In Montana, I visited Chico Hot Springs, at the foot of Emigrant Mountain, whose name suggests it is too good for the other peaks. Stars shine bright out there, as bright as in Hanover. The spring was piped to a swimming pool surrounded by changing rooms, a saloon, and an eatery. I could have been anywhere if not for the constantly recharging, non-chlorinated water. The defiant mountain was blocked and the stars blotted out by harsh lights. What a waste!

This is blindness to surroundings. Hiring Venturi has been compared to hiring Frank Lloyd Wright, as they both produce bold designs of great acclaim. Frank Lloyd Wright was acutely aware of environment, and surroundings. Fallingwater, his masterpiece, incorporated a rocky stream that flows through the structure. And Venturi is conscious of surroundings, too. The campus cries for cohesion, and Venturi will provide it, in the form of copper roofs that will age green. Stanford and Boulder, beautiful campuses, have their tile roofs, we have green.

My credentials, of course, to make architectural decisions are questionable. As a student at the hearing said, as students, we are filled with passion about it.

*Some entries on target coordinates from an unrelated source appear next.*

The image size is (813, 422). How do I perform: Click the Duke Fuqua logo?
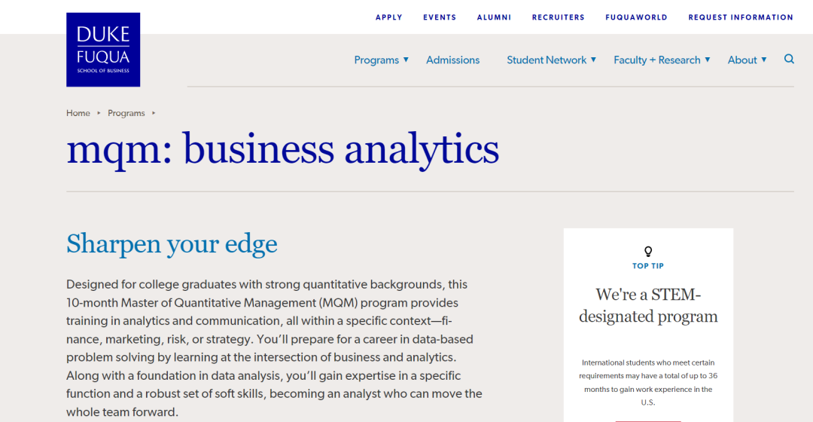click(x=103, y=50)
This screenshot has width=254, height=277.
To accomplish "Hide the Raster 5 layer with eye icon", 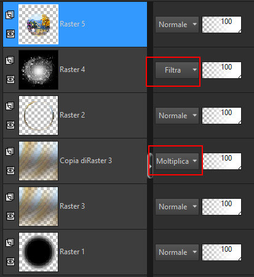I will point(10,34).
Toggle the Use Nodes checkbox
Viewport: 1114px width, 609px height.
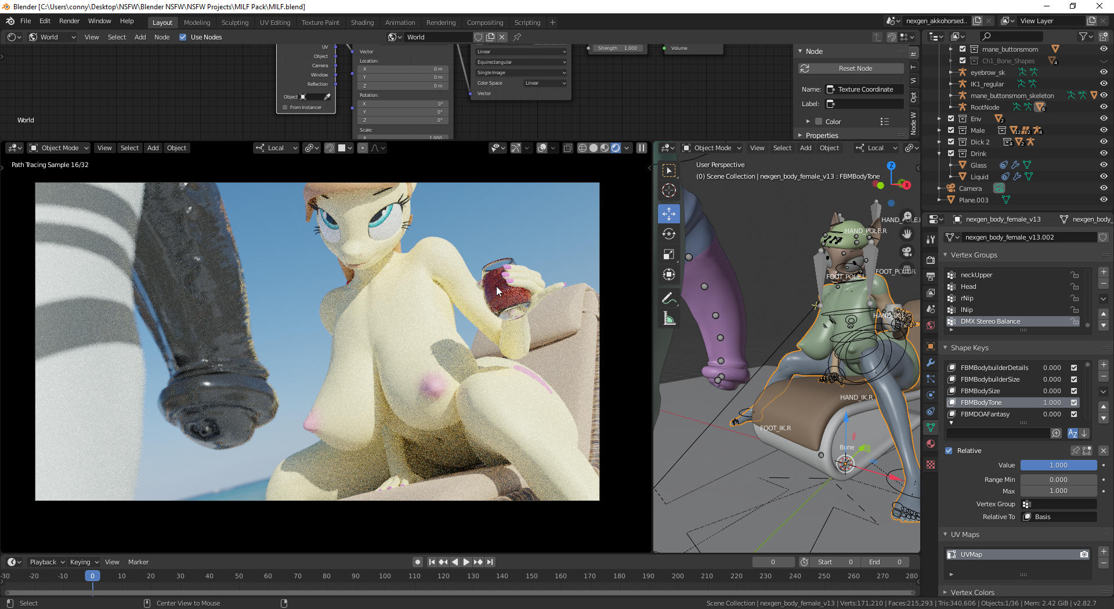point(183,37)
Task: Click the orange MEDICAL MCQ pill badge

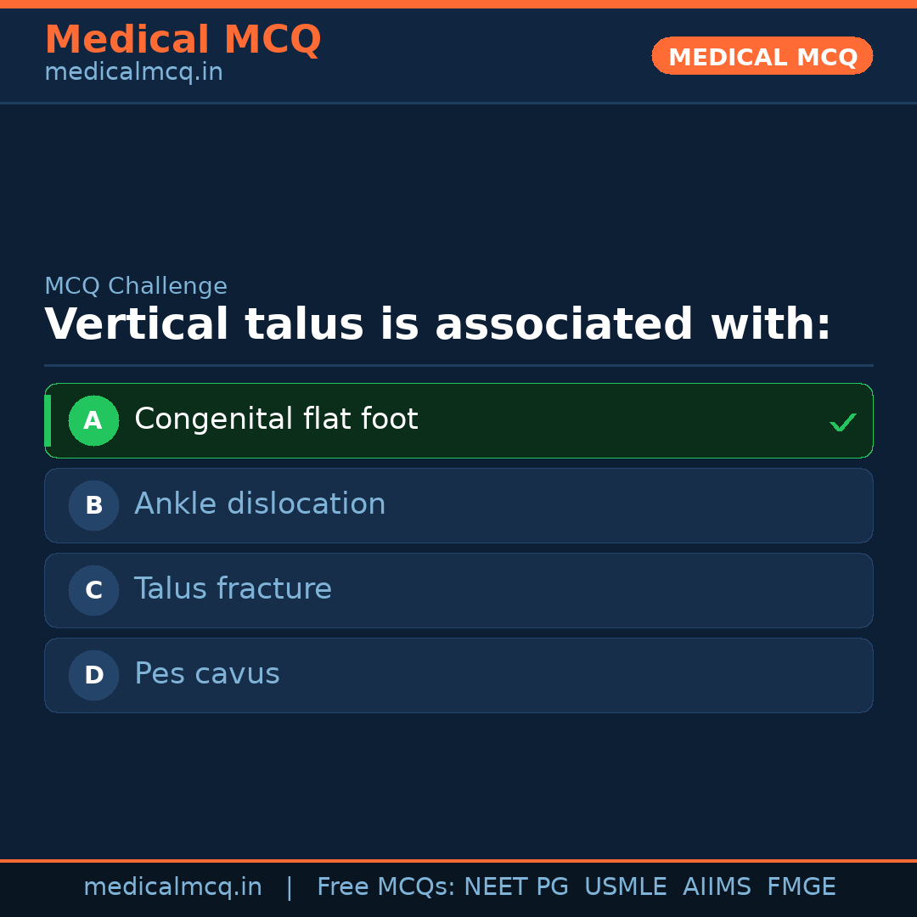Action: [x=762, y=56]
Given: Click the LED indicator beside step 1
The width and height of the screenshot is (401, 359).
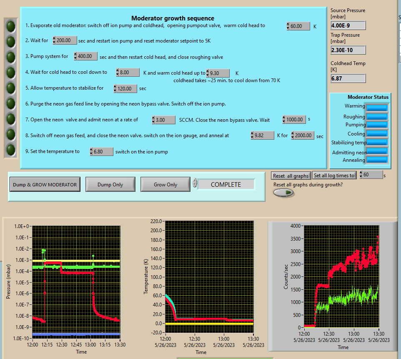Looking at the screenshot, I should 11,26.
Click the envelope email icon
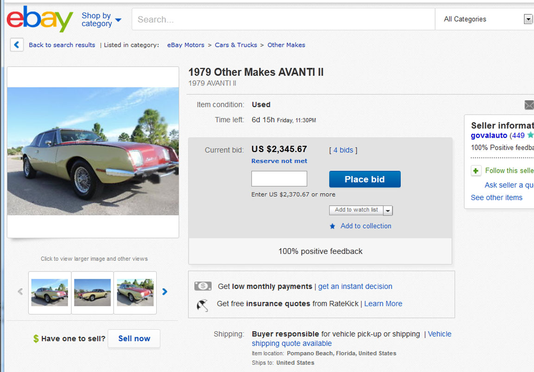Screen dimensions: 534x372 point(529,105)
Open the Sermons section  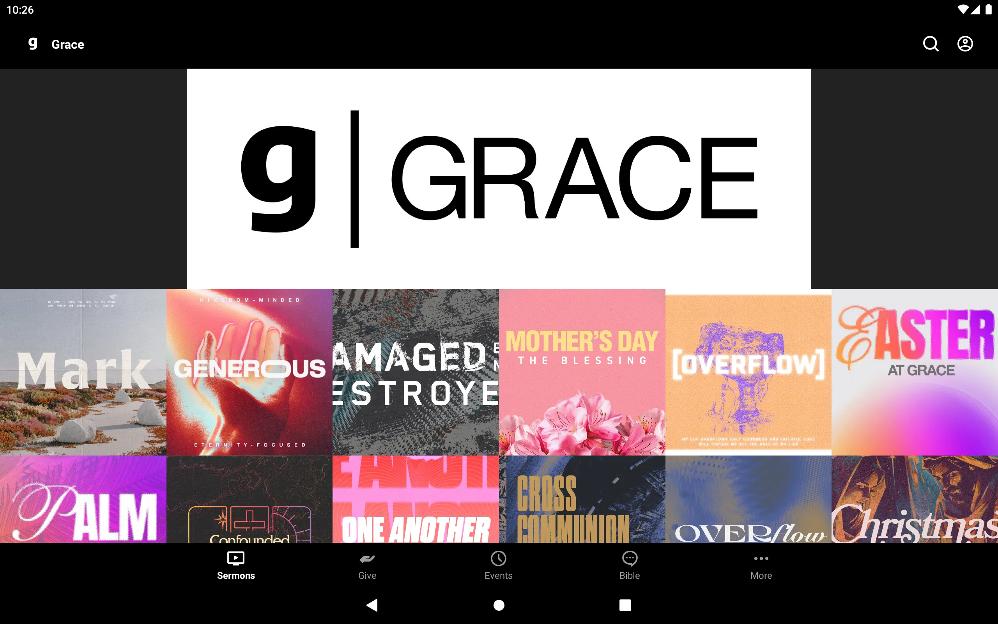click(x=236, y=564)
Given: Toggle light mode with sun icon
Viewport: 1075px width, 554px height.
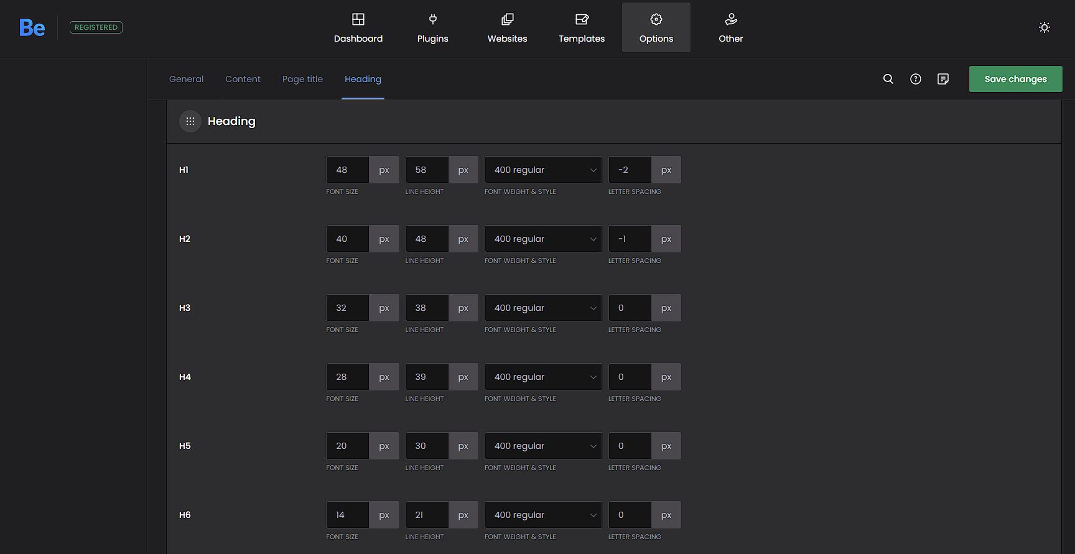Looking at the screenshot, I should point(1044,27).
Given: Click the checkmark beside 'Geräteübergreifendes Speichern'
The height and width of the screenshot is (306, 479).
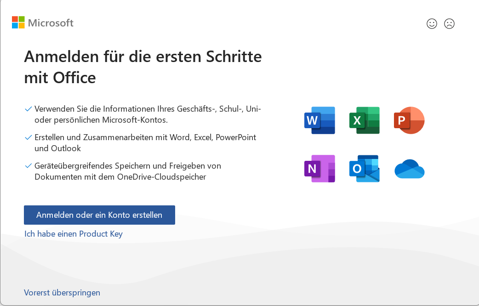Looking at the screenshot, I should click(28, 165).
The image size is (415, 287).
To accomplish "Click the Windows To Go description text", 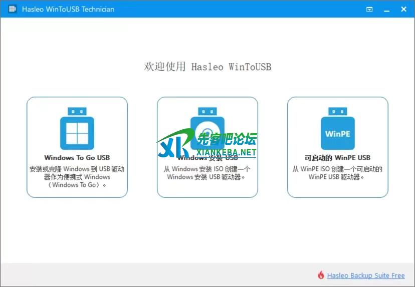I will point(77,177).
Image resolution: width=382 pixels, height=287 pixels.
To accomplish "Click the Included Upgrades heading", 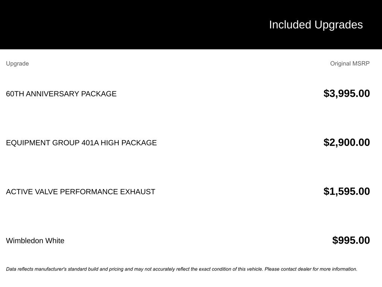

Professors from the department of Art History are pushing for changes, and they should be given credence. Joy Kenseth, who spearheads the movement for change, has taught Art History and architecture at the college for 27 years. She is backed by others in her department with similar credentials.

It has been said that faculty are the only ones that care about this issue. Students are indifferent. I believe this to be wildly untrue. I would challenge someone to find a student that does not care about Baker library. They are few and anomalous. The proposed Berry Library is ATTACHED TO IT!

The apparent apathy has been orchestrated by the administration. The last time to appeal the library was in June. Most students had left, and only a few stragglers would be back for summer, those wanting most to rope swing in the river.

My roommate, Jon Heavey ’97, was Student Assembly president, and as such, in the know on such matters. He pushed for disclosure of the plans to no avail. Now the plans are unveiled, when they are set in stone to break ground in spring.

But there is a public hearing. And the public hearing is orchestrated just as deviously. Konrad VonMoltke says there are several ways to control a meeting: Hold it at an awkward time, when no one can come — the meeting was held at 2 p.m., during sports practices and classes; Have a gathering of a small amount of people in a large auditorium. This facilitates discomfort, and amplifies authority– it was held in Cook Auditorium.

The campus is up in arms, but can be placated. There is no shame in a second draft, and Venturi deserves one. It would not delay things that much, and this would still be Freedman’s baby. The interior of the building looks fantastic, and indeed, we are incredibly fortunate to have such an addition in the works.

We can only hope that James Freedman and Jim Wright see the light, set things right as Frank Lloyd Wright would have it.

When I wax poetic, I say, “Baker Tower, a faceless building to a freshman, accumulates character burned in your brain by the blaze of 1,000 sunsets, Dartmouth Undying, like a vision,” and the song rings in my ears.